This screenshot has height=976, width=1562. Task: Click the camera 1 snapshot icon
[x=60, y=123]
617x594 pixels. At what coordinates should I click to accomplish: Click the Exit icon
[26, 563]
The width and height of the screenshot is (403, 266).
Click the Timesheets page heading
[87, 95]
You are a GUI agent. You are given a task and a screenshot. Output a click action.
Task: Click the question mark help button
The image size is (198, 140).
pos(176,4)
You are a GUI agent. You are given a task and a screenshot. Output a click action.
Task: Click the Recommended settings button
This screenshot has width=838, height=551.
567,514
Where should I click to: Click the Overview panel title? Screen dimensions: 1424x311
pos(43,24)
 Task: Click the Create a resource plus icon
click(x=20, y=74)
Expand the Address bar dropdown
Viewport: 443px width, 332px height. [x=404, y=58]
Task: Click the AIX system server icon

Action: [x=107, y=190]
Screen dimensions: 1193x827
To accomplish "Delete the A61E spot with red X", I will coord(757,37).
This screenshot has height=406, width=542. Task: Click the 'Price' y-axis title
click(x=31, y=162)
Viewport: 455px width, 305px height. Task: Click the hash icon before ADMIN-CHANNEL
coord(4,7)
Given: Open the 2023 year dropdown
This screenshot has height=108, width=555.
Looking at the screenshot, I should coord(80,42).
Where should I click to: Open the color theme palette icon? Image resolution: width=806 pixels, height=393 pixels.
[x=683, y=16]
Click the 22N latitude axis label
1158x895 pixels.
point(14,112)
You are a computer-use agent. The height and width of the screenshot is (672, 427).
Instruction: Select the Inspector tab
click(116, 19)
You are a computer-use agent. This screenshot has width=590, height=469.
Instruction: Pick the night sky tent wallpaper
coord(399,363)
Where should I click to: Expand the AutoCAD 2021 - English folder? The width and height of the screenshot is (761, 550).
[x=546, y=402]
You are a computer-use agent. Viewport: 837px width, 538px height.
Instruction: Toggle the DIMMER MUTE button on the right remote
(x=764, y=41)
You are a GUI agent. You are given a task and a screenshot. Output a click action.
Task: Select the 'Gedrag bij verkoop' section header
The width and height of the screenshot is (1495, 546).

# [Task statement]
Once more, write out all the data exactly.

# [Task output]
This screenshot has height=976, width=1562. Task: Click the camera 1 snapshot icon
[x=60, y=123]
617x594 pixels. At what coordinates should I click to accomplish: Click the Exit icon
[26, 563]
The width and height of the screenshot is (403, 266).
Click the Timesheets page heading
[87, 95]
You are a GUI agent. You are given a task and a screenshot. Output a click action.
Task: Click the question mark help button
The image size is (198, 140).
pos(176,4)
You are a GUI agent. You are given a task and a screenshot. Output a click action.
Task: Click the Recommended settings button
This screenshot has width=838, height=551.
567,514
Where should I click to: Click the Overview panel title? Screen dimensions: 1424x311
pos(43,24)
 Task: Click the Create a resource plus icon
click(x=20, y=74)
Expand the Address bar dropdown
Viewport: 443px width, 332px height. [x=404, y=58]
Task: Click the AIX system server icon

Action: [x=107, y=190]
Screen dimensions: 1193x827
To accomplish "Delete the A61E spot with red X", I will coord(757,37).
This screenshot has height=406, width=542. Task: Click the 'Price' y-axis title
click(x=31, y=162)
Viewport: 455px width, 305px height. Task: Click the hash icon before ADMIN-CHANNEL
coord(4,7)
Given: Open the 2023 year dropdown
This screenshot has height=108, width=555.
Looking at the screenshot, I should coord(80,42).
Where should I click to: Open the color theme palette icon? Image resolution: width=806 pixels, height=393 pixels.
[x=683, y=16]
Click the 22N latitude axis label
1158x895 pixels.
point(14,112)
You are a computer-use agent. The height and width of the screenshot is (672, 427).
Instruction: Select the Inspector tab
click(116, 19)
You are a computer-use agent. This screenshot has width=590, height=469.
Instruction: Pick the night sky tent wallpaper
coord(399,363)
Where should I click to: Expand the AutoCAD 2021 - English folder? The width and height of the screenshot is (761, 550).
[x=546, y=402]
You are a computer-use agent. Viewport: 837px width, 538px height.
Instruction: Toggle the DIMMER MUTE button on the right remote
(x=764, y=41)
You are a GUI agent. You are given a task and a screenshot. Output a click action.
Task: Select the 'Gedrag bij verkoop' section header
The width and height of the screenshot is (1495, 546).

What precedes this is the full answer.